I was browsing the iBooks Store when I saw the feature banner for Fifteen Dogs. It won the 2015 Giller Prize and I was shocked that I hadn't heard of it. I read the sample chapter and was intrigued enough to buy the book.
The premise is rather simple:
I wonder, said Hermes, what it would be like if animals had human intelligence.
I wonder if they’d be as unhappy as humans, Apollo answered.
Following that exchange a wager is made that will forever change the lives of Fifteen Dogs. We follow this newly formed pack, who's new ability to reason and communicate in their own language sometimes brings them great fortune or complete disaster. What was before a very simple way of life becomes complicated with meaning, scheming, plotting and thinking. So much thinking.
Not all of The Fifteen welcome this new ability. Left intelligent but not human, and no longer simple dogs a tension grows in the pack. Once enlightened can we ever really go back to who we were before?
André Alexis does an excellent job of making the canine cast relatable yet strange. The mind of a dog must be different from ours, even with the gift of intelligence. The dogs have their own language and have not learned Torotonian English. This means that humans are at best unpredictable and at worst dangerous. These Intelligent dogs' lives still centre around their base instincts. Those of us who live with dogs will not be ruffled, but those humans who have dogs living with them* might be a bit taken back. Life can be full of joy one moment and hard and cruel the next. This is not a book for children.
I won't spoil details of the plot any further. While the book is fiction in every sense, it does provide an interesting thought experiment. How could we ever know truly what it is to feel like a dog? Seeing the world from this point of view is very interesting to me.
I know that my dogs are simple beings. They have evolved over thousands of years to live side by side with humans because it suited them and us.

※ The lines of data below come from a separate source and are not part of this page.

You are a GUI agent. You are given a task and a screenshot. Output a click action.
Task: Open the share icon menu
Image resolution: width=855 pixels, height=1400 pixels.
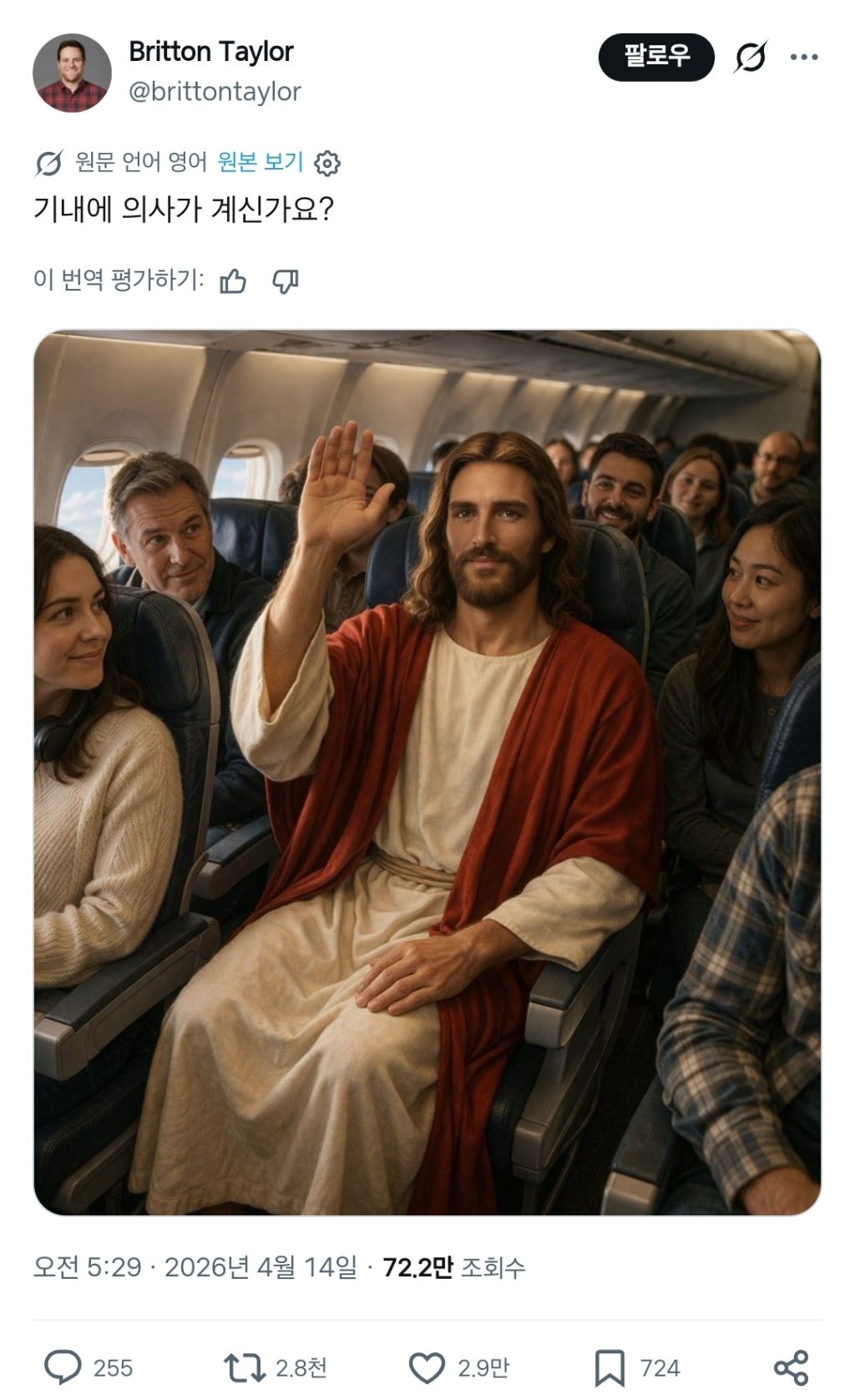(791, 1368)
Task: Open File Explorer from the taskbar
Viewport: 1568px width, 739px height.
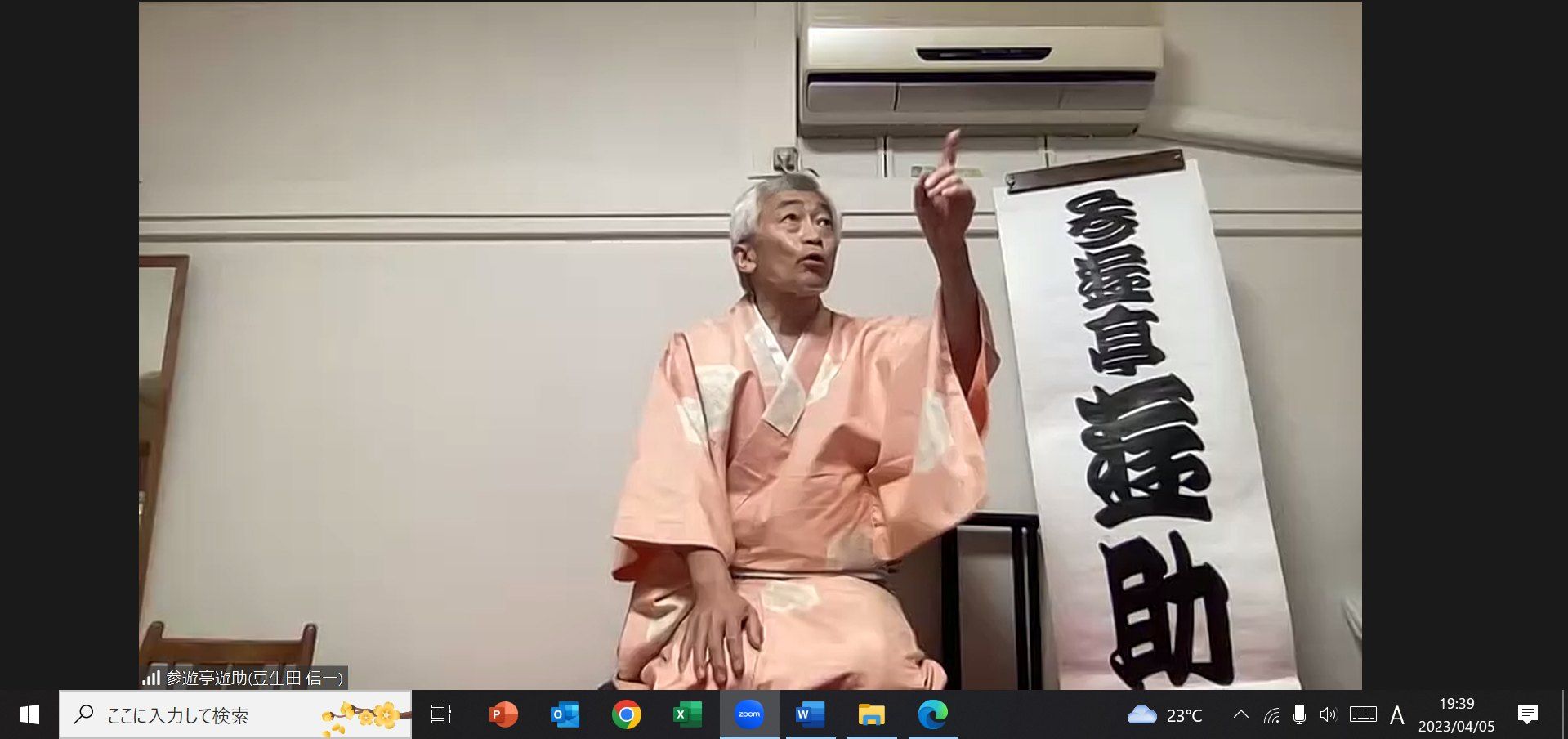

I speak to my dogs in full sentences because it pleases me to think they understand every word, but I know this is not the case. If they could understand, would we both be as happy? Would they be as willing to do all I ask of them if they could think and reason about it? Would I feel right asking them to work for me? I’ll never know for sure but it is something I think about often. Instead I must be astute enough to glean meaning from the cues I receive. I wish I could speak dog better. I'm learning more and more everyday.
The book features a number of poems recited by some of the dogs. I could not resist a writing a few poems of my own in the same vein, even if the are not as eloquent as those presented in the book.
Running over fresh snow
I am my own totem
Bursting with energy
You will not catch me
Life is a circus act
Nearing the razors edge
I did not feen
Nicks I received
You should read the book before looking further into the poems. You may be delighted of the secret within each. If you still want to spoil the secret I can't stop you. Here you go.
Another enjoyable book that peers into the world of an intelligent canine is Racing in the Rain by Garth Stein.
*There’s a subtile difference there.